DOCUMENT EXCERPT:
— Begin —

Split element with another one

Discussion in 'XML' started by Eivind, Apr 29, 2005.

  1. Eivind

    Eivind Guest

    Hi,

    I'm creating XML-files from printed documents. According to the DTD I
    have to use, there has to be pagebreaks in the XML-file. These
    pagebrakes must be located whenever a new page in the printed version
    occurs. This is fairly simple to accomplish.
    The problem is however, the DTD states that the pagebreak cannot occur
    inside paragraph-element, but must be in between them.
    Is it possible, using XSLT, to end the paragraph-element before the
    pagebreak, and start a new one after it?

    To illustrastrate:

    Illegal text block:
    <para>Blah blah
    <pagebreak/>
    more blah blah</para>

    Must become:
    <para>Blah blah</para>
    <pagebreak/>
    <para>more blah blah</para>

    I'm grateful for any help!

    regards,
    Eivind Andersen
    Eivind, Apr 29, 2005
    #1
    1. Advertising

  2. "Eivind" <> writes:

    > Hi,
    >
    > I'm creating XML-files from printed documents. According to the DTD I
    > have to use, there has to be pagebreaks in the XML-file. These
    > pagebrakes must be located whenever a new page in the printed version
    > occurs. This is fairly simple to accomplish.
    > The problem is however, the DTD states that the pagebreak cannot occur
    > inside paragraph-element, but must be in between them.
    > Is it possible, using XSLT, to end the paragraph-element before the
    > pagebreak, and start a new one after it?
    >
    > To illustrastrate:
    >
    > Illegal text block:
    > <para>Blah blah
    > <pagebreak/>
    > more blah blah</para>
    >
    > Must become:
    > <para>Blah blah</para>
    > <pagebreak/>
    > <para>more blah blah</para>
    >
    > I'm grateful for any help!
    >
    > regards,
    > Eivind Andersen


    XSLT can do essentially arbitrary tree transformations so the answer is
    yes, but in this case the transformation may be more or less hard
    depending where pagebreak can be. Do you know that it's at the top level
    of para (this makes it fairly easy or can it be nested aywhere

    <para>Blah blah <italic> xxx <bold> zzz</bold>
    <pagebreak/> yyy</italic>
    more blah blah</para>

    In the latter case things are "interesting" as you have to close an
    arbitrary number of elements, and things get more interesting if
    the pagebreak appears in table markup and you have to correcly close all
    teh elemenst and open up everything needed for a new table...

— End —

WORK TO COMPLETE:
**1)** Answer these questions from the XSLT forum thread, one line each:
(a) What kind of source are the XML files being created from?
(b) Where does the DTD forbid the pagebreak from occurring?
(c) According to the reply, where would a pagebreak make things get even more interesting?
**2)** In the XSLT forum thread, rewrite the passage from "XSLT can do" up to and including "a new table...", changing "table markup" to "list markup".
**3)** Write what comes next in the XSLT forum thread, picking up after its final sentence.

DATA SEGMENT:
— Begin —

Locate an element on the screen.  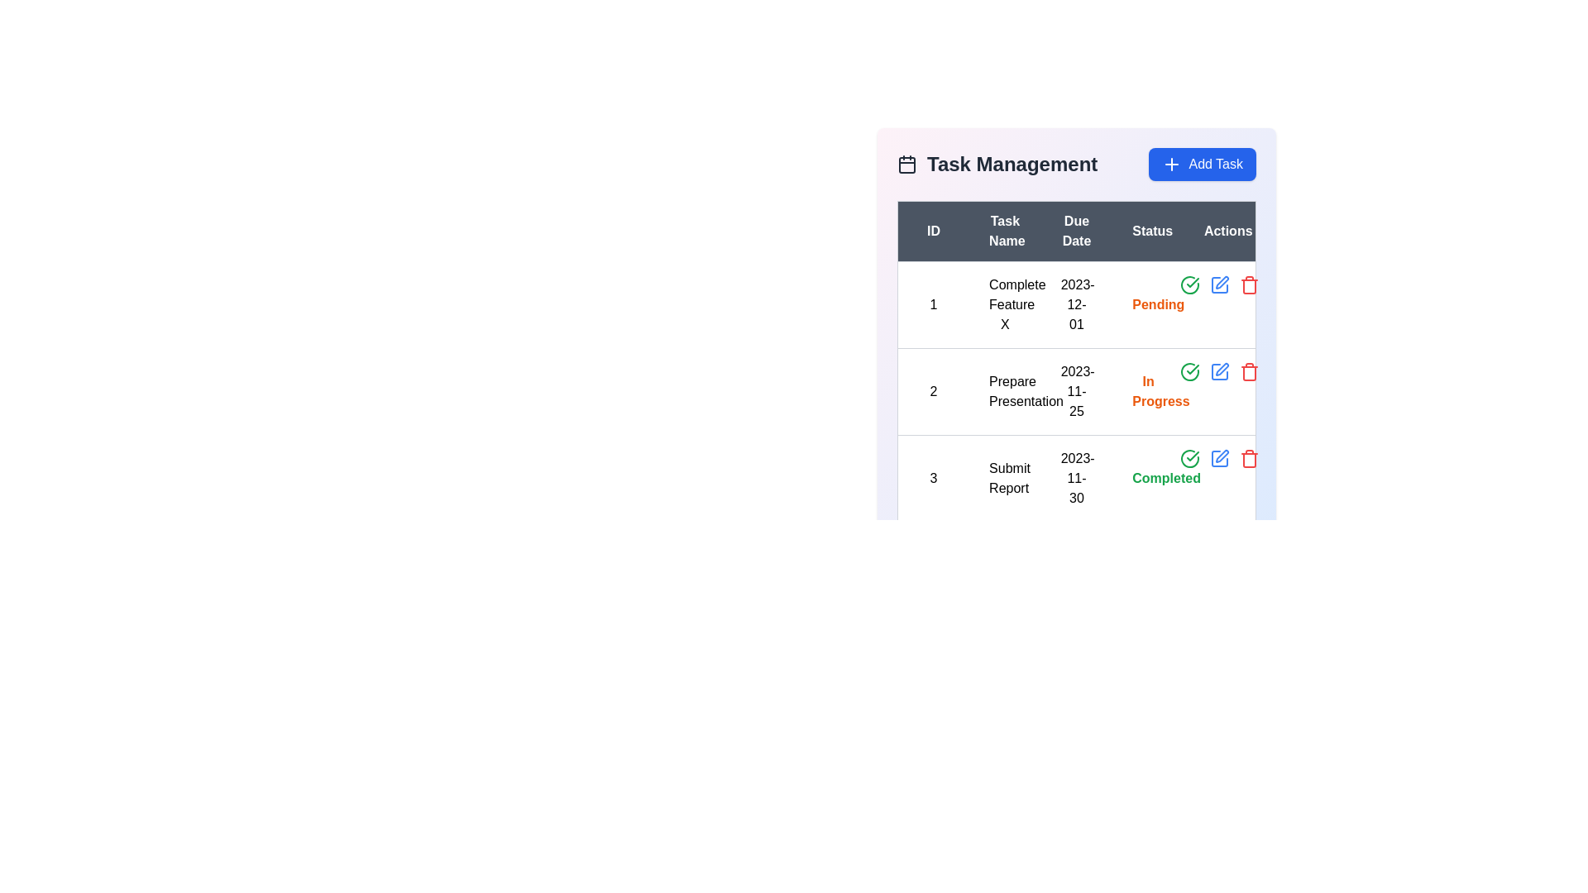
the table cell displaying the date '2023-12-01' in the 'Due Date' column of the task management table is located at coordinates (1076, 314).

— End —

RESULTS FOR EACH TASK:
**1)**
(a) Printed documents.
(b) Inside a paragraph element; it must be in between them.
(c) In table markup.

**2)**
XSLT can do essentially arbitrary tree transformations so the answer is
    yes, but in this case the transformation may be more or less hard
    depending where pagebreak can be. Do you know that it's at the top level
    of para (this makes it fairly easy or can it be nested aywhere

    <para>Blah blah <italic> xxx <bold> zzz</bold>
    <pagebreak/> yyy</italic>
    more blah blah</para>

    In the latter case things are "interesting" as you have to close an
    arbitrary number of elements, and things get more interesting if
    the pagebreak appears in list markup and you have to correcly close all
    teh elemenst and open up everything needed for a new table...

**3)**
    Assuming the simple case this is a grouping problem you just want to
    group all children of para depending on their position related to
    pagebreak, searching for xslt grouping on google will show lots of
    possibilities

    eg

    <xsl:template match="para">
    <xsl:copy-of select="."/>
    </xsl:template>

    <xsl:template match="para[pagebreak]">
    <para>
    <xsl:copy-of select="@*|pagebreak[1]/preceding-sibling::node()"/>
    </para>
    <xsl:for-each select="pagebreak">
    <xsl:copy-of select="."/>
    <para>
    <xsl:copy-of select="../@*"><!-- re-copy attributes, you might not want that-->
    <xsl:apply-templates select="following-sibling::node()[1] mode="p"/>
    </para>
    </xsl:for-each>
    </xsl:template>

    <xsl:template match="node()" mode="p">
    <xsl:copy-of select="."/>
    <xsl:apply-templates select="following-sibling::node()[1] mode="p"/>
    </xsl:template>

    <xsl:template match="pagebreak" mode="p"/>

    David
    David Carlisle, Apr 29, 2005
    #2
    1. Advertising

  3. Eivind

    Eivind Guest

    Wow! Thank you!

    Fortunately the pagebreaks wont occur inside a table, but it's possible
    to have one inside an <italic> or <bold> element.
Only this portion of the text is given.